L’hôtellerie suisse se porte bien, merci! Voilà ce qu’on pourrait répondre du tac au tac aux éventuelles questions insistantes, voire suspicieuses, sur l’état de santé de ce secteur porteur de l’économie du pays. Le constat ne semble souffrir d’aucune faille, d’ailleurs, dès lors qu’on se met à éplucher les derniers chiffres le concernant. Tenez, l’Office fédéral de la statistique (OFS) vient d’en publier de très significatifs, qui certifient l’état d’euphorie dans lequel baigne ce biotope lié dans la plupart des cas au tourisme et aux loisirs. Le rapport nous dit que pour la première fois, la barre des 25 millions de nuitées (25,1) a été franchie à l’échelle nationale durant la période estivale. La fourchette retenue traditionnellement va de mai à octobre. La hausse par rapport à l’exercice de 2024 s’atteste à 2,6%, avec une augmentation marquée de 2,4% de la demande étrangère – c’est historique, là encore – et de celle indigène, à 2,8%. Ces données, quelque peu fastidieuses, prolongent un long et solide état de grâce: en 2023, le secteur connaissait un bond spectaculaire des nuitées de 19,7%, l’année suivante la croissance s’était élevée à 4,5%.

A n’en pas douter, la conjoncture passée et actuelle satisfera pleinement la faitière patronale, HotellerieSuisse.
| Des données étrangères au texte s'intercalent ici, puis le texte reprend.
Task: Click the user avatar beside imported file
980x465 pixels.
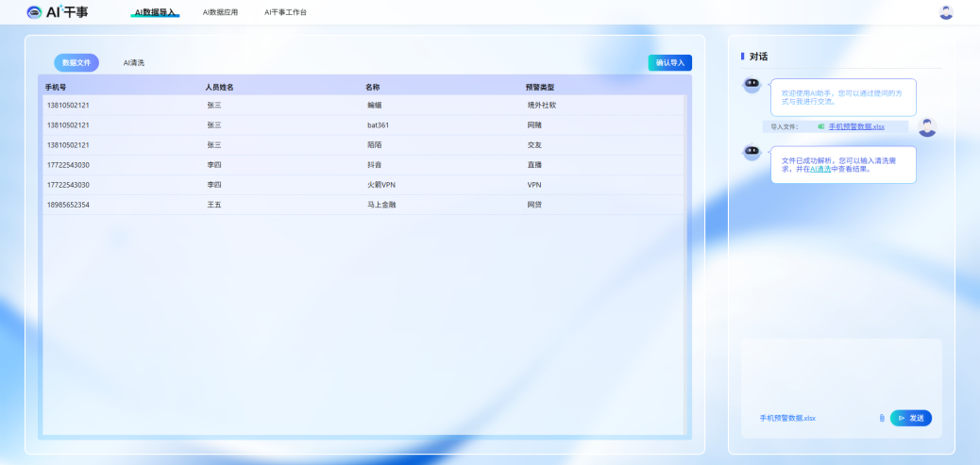Action: pyautogui.click(x=927, y=127)
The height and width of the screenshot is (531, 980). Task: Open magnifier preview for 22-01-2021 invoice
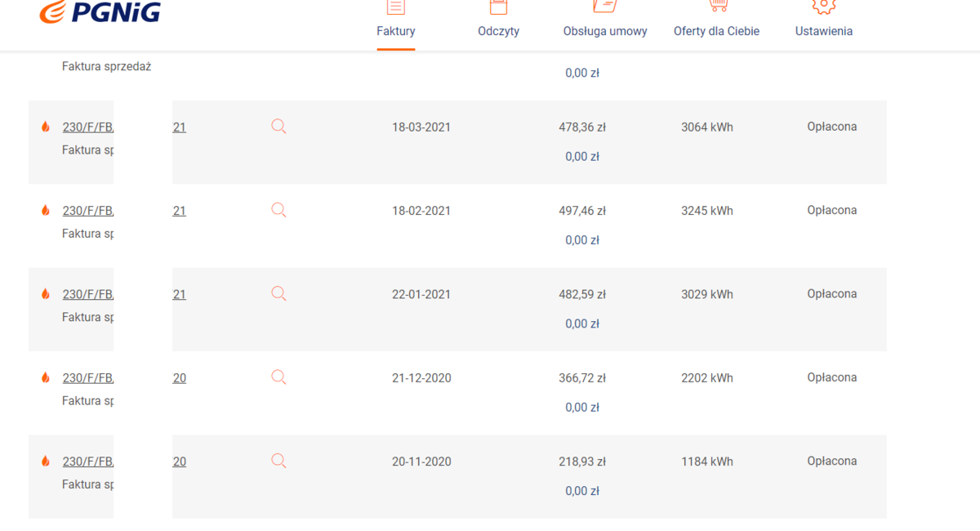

Mais elle ne dit absolument rien de ce qu’il se passe au sein des rouages fins des établissements, de ce qu’il se produit tout particulièrement dans les chambres une fois que le client a déposé les clés à la réception en quittant les lieux. Dans ces pièces douillettes où l’on se pose et se repose, et à travers lesquelles on vante souvent la qualité suisse, un petit monde fait d’ombres invisibilisées s’active alors pour tout nettoyer, changer la lingerie et la literie, et remettre l’ensemble dans un état impeccable. Ces femmes de chambre sont aujourd’hui un angle mort dans une branche qui subit depuis plusieurs décennies une pression croissante. Elles sont, ces employées, très majoritairement migrantes, racisées et ne peuvent compter que sur de maigres revenus. Leurs prestations sont livrées par le biais d’entreprises spécialisées, les hôtels ayant externalisé ce pan de leurs services dans un souci de rentabilité. La conséquence de cette délégation des tâches est dramatique. Les cadences de travail sont trop souvent intenables, avec un nombre exorbitant de chambres à traiter en des temps restreints – jusqu’à trente par jour. Les plannings sont établis parfois à la dernière minute, sans concertation, avec des affectations qui obligent les employées à des déplacement éreintants, d’un bout à l’autre de la Suisse romande. 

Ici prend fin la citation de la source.